Tom Cruise Syndrome

I was just reading a rant from the wife of one of the sports writers I read regularly. The writer is the Sports Guy who writes for ESPN.com and his wife writes a weekly rant in his football picks column. Anyway, she was going off this week about how she is sick of the show Grey’s Anatomy. Lost in her diatribe about various celebrity couples was a really underrated point about the entertainment world and celebrity worship. She explained that since finding out about the actors’ personal lives in the tabloids, she finds their performances less believable or is distracted by what she knows about the actors.

I think we can officially call this “Tom Cruise Syndrome.” Cruise had, for years I’m sure, been a complete whackjob. I’m sure that years before he was jumping on Oprah’s couch, he believed crazy things and had mixed up values and everything that he gets demonized for now. The only difference is that we didn’t know it about him. He had carefully protected his private life and so we didn’t know how loopy he really was. Then when he finally opened up and showed who he really was he suddenly became unwatchable as a movie star. I watched MI:3 thinking the whole time, about him jumping up and down on a couch and generally alienating everyone who knows someone who could benefit from mental health medication.
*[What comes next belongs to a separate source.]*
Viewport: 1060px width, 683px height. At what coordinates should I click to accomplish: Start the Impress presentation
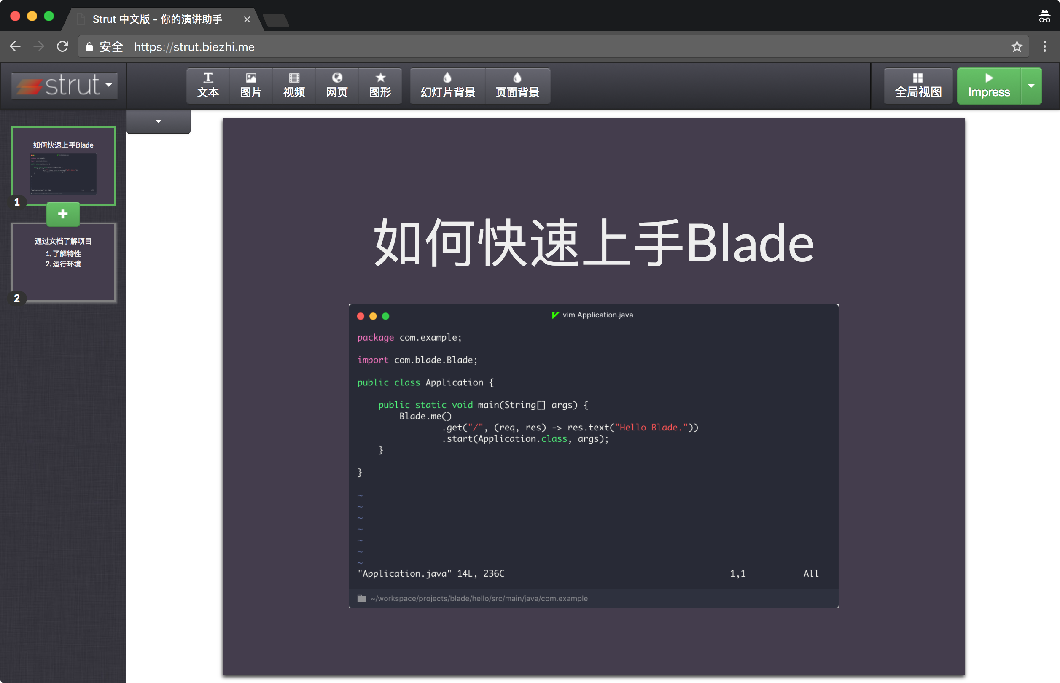coord(989,86)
He was the same actor, giving the same performance, but I couldn’t buy it any more.

I think celebrities generally overestimate their ability to overcome this. They often act shocked and appalled when people find out who they really are and then stop wanting to watch them pretend to be someone else. As if we’re wrong to discriminate against bad behavior and crazy life choices.

Whether it is a homosexual portraying a heterosexual relationship, or a devout peace activist playing a shoot ‘em up action hero or a racist jerk playing….well….anything, I don’t care how good the acting is, I just don’t buy it.

The interesting thing is that nearly all of our popular entertainment options probably exist only through willful blindness. We try really hard to convince ourselves that the stars we like are good people and really just better, cooler versions of things we like about ourselves or wish we could be. In reality, their lives are mostly a mess meaning they are (rash generalization) for the most part likely Godless, immoral, zoloft hating, couch jumping, pot smoking, neck tattoo having freaks. But none of that matters to us because until they throw it in our face, we pretend it isn’t true. The signs are everywhere but we ignore them so we can continue to enjoy our favorite shows, music and movies.

All of that to say, I’m really down on the paparazzi right now. Not because they invade the privacy of millionaire camera-hogs, but because they force me to admit the stars’ camera hogging isn’t their only pig-like characteristic. I would rather all movie stars be good people, but for now I would also settle for not having to see and read about how much they are not.

Maybe all of this is just reason number 1,536,345 not to deify our celebrities based on anything, but especially not their on-screen personas that so rarely, I'm sure, reflect nothing but their ability to pretend.

Comments

Stoogelover said…
You have verbalized (in writing, of course) why I watch very little television and seldom go to the movies. Extend this to sports figures, and that's why I don't care much for sports, either. I have a difficult time getting past personality to appreciate performance. And you can quote me on that, should you ever have a reason to do so!
cwinwc said…
The "Oprah (not that I watch her) scene" was truly a coming out in a bad way for Tom.

It reminds me of a conversation I had with my wife about winning the lottery. She asked me what I would do if I won? I said off the top of my head - Quit work and play golf all the time.
Her next question was a classic - She asked, "With who?"
Then the thought dawned on me - all of my friends I play with would be working!

What a tortured / lonely life these guys must live.
Thurman8er said…
I think this is why I rejoice when I find a celebrity who I feel like I could hang out with. Not that they would want to hang out with ME, but they seem genuine and their whackiness doesn't seem too far off from my own.

A few who come to mind are Tom Hanks, George Clooney, Mike Myers, and Michael J. Fox. I'm probably totally wrong about them, but something about them feels far more normal than most.